突然スパンッと障子が開いて“何か”が投げ込まれてきた。
その後ろに、小さな万事屋の少女。

「マヨラにあげるアル」
「は?」
「これ」
と傘を指した先には、
「ちょ、神楽っ、何すんだ!痛ぇ…ッ」
涙目になって抗議をする万事屋がいた。

「返品負荷ネ。じゃぁな」
「お、おい!」
「神楽ッ!?」

さっきと同じようにスパンッと音を立て、障子が閉じた。
俺は呆然と。
万事屋は、ハァー…なんて溜息つきながら頭を掻いている。

「どういうことだ。喧嘩でもしたのか」
「してねぇよ。突然むんずと首根っこ掴まれてココに捨てられた」
「理由は――」
一つしか、ねぇか。

少し前からコイツとお付き合いっつーのを始めて、それがチャイナ娘にバレんだろう。
オッサンの恋人同士なんて気持ち悪ぃもんな。
傍に居たくねぇってわけか。

「そんなんじゃねぇよ」
表情から俺の考えを読み取ったのか、万事屋が否定の言葉を吐いてヨイショと立ち上がり一瞬振り返って視線を合わせ、部屋をあとにする。
ついて来い、という事だろう。

“ちょっと出てくる”
短いメールを山崎に送って、万事屋の背中を追いかけた。

今見回りに出てんのは一番隊か…。
総悟のヤツ、またどこかでサボってやがんだろうな。

何故かそんな事が頭に浮かんだ。




「公園で堂々サボリたぁ万事屋は暇でいいねィ」
「それはこっちの台詞ヨ。私はかぶき町の女王アル。テトリス見張るのも仕事のうちネ」
「テリトリーだろィ」

ベンチにちょこんと腰掛けて、まだ幼さの残る足をぷらぷら…。

「さえねぇ顔」
「…うるさい」
「どうせ土方の野郎と、万事屋の旦那の事だろィ?」

腰に差していた刀を抜きながら、総悟は神楽の隣に腰掛けた。
傘の幅分、距離をあけて。
その傘が傾き、顔に濃い影ができる。
俯いた神楽の唇がキュッときつく結ばれるのが目に入り、総悟はハァ〜とため息を吐いた。

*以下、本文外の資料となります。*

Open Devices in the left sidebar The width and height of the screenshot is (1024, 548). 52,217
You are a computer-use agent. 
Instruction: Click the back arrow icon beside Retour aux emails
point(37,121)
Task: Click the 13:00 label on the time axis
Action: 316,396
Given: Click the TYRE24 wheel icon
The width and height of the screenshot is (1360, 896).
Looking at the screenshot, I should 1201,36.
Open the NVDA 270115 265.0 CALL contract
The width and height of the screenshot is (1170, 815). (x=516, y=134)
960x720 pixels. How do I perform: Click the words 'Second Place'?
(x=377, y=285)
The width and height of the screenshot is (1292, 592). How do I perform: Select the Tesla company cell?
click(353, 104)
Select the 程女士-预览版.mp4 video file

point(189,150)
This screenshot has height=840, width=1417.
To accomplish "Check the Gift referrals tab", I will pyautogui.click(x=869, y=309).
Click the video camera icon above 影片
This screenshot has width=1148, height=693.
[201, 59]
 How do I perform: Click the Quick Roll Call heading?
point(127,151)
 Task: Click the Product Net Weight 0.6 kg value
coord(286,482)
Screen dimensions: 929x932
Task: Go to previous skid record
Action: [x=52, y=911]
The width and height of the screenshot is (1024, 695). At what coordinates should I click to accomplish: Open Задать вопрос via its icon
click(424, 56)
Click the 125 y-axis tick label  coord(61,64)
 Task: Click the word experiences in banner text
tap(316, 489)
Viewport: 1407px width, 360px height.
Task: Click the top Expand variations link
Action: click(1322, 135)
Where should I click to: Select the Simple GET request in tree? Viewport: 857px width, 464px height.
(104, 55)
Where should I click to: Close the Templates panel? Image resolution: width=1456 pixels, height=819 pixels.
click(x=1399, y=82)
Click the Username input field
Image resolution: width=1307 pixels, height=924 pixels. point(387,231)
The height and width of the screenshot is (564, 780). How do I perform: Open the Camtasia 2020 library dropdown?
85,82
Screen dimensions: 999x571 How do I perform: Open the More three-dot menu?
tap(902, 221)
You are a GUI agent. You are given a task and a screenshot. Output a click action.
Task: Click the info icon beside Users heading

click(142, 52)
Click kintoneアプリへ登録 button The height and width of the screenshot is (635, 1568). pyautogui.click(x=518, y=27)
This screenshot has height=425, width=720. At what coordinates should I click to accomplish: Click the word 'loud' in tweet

「旦那が野郎に取られて寂しいとか、そんなところだろィ。どうせ」
「…バカにすんじゃないネ。お前と一緒にするなヨ」
「いや、俺全然寂しくないんだけど」
むしろ面白ぇ、なんて軽口を叩ける雰囲気ではない。
いつもみたいな喧嘩は出来そうにないとつまらなさを感じながら、それでもこのまま此処を去ることは出来ない。

その理由には、気づかない振りをした。
今はまだ、あの大きな存在に勝てる気がしないから。

現に彼女の頭の中は、その存在で一杯だろう。

「土方の野郎が気に食わねぇなら、手、貸すぜ?」
「お前に借り作るほど落ちぶれちゃいないネ。だけど…」
「やっぱり気に食わなねぇかィ」
コクン。
「…だろうねィ」
「違うヨ。…自分の事が、アル」
「…は?」

予想外の答えに、総悟は首を傾げた。

しばらく無音な時間が続いて、神楽がボソリと本音を呟く。

傘の影に吸い込まれてしまうような、微かな声で。

「足枷は…ごめんヨ…」
「足枷?」

その声を正確に拾って聞き返すと、神楽は言葉を続けた。

小さな手を、ギュッと握って。

「毎日夜中に電話が鳴るネ…マヨラからの、電話。私を起こさないように、ワンコールで銀ちゃんが取って…」
「…へぇ」
土方がマメに電話をすることも意外だが、ワンコールでそれを取る銀時には、もっと驚いた。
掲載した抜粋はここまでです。